景墨一边应承一边问道:“好的,那么你想让我从那一条线索着手?”
聂小蛮估计道:“我瞧那金丝八宝攒珠钗的来由,除非超出了想象的范畴,大概不出我们先前所料的两种可能。因为除此以外,虽不能说没有第三种,就是李映柔自己把这八宝珠钗放在邱归帆的袋中。不过,赵映柔已经和另一人订婚,若是开玩笑,也不会延搁到这许多时候,这种可能未免不近情理。所以根据你我所猜测的,那偷盗之人无论是暂时利用邱归帆移赃,或是出于误会,事后都势必要向他追回的。现在金丝八宝攒珠钗虽然已经得而复失,但是看这情况,不像就是行窃的人直接拿去的。这里面也许另有第三个人。所以你姑且到画师处去探听一下,是否已有人去要求看过画像,那人若使当真因误会而把金丝八宝攒珠钗放在邱归帆的袋中,势必也要从画影图形上找他的踪迹。”
景墨听了大感同意说:“不错,这是一条线路。假如我找到这个人,绝不放过他。”
聂小蛮点点头。“你先走吧,我也要往客栈里去走一趟,再计划去看看另两个人,陆大安和胡得友。”
景墨于是整理了一下衣服,取了大帽先自出门。不料,刚走到院子门口,就碰到了一个老熟人——冯子舟。两人各自有事,于是也没有作深谈,只是匆匆打过招呼便一进一出,各奔自己的目的地去了。
景墨知道画师的住址其实并不奇怪,毕竟这个画师身份不同。其实不独他一人,总督胡宗宪帐下哪一个幕客又不在锦衣卫的掌握之中呢?
然而不不巧,此时徐姓画师正巧出去了。景墨便问童子是否已有别的人来瞧过。童子说已经有两个人来问过:一个是穿白色曳撒的青年男子,另一个是个漂亮的少女。他们都自称昨夜宴会中的来宾,但因为徐先生不在,都有些失望。当时童子告诉他们,徐先生也许下午就回来了,所以那两个人说不定下午会再去瞧。
景墨盘算着,这样一来,自己和小蛮的设想会不会已经是事实?这两个人会不会就是案中有关系的人?假如这样的话,这一条线索已经有些眉目,得赶紧回去和聂小蛮商量一下,派一个人到这里来悄悄监视。

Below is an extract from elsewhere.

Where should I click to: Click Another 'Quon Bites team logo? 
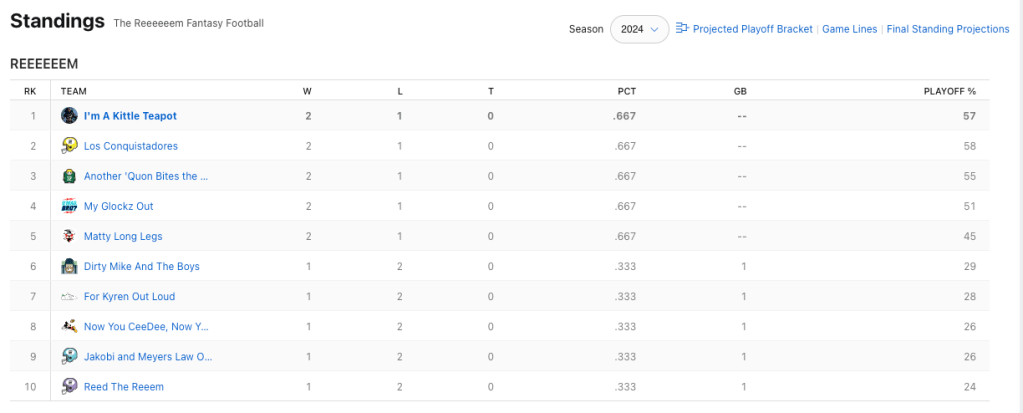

离开了徐宅,景墨便一路回府。聂小蛮还没有回来。景墨坐下来等他,等待的时候又作一番小小的推测。现在金丝八宝攒珠钗的来由,已经有了几分把握,但后来的变故,还不知道是什么人干的。聂小蛮正在向这一方向进行,但愿他也有些头绪。景墨等了约摸一盏茶的工夫,仍不见聂小蛮回来,心中有些焦虑。幸亏那徐先生下午才回来,眼前还不必着急。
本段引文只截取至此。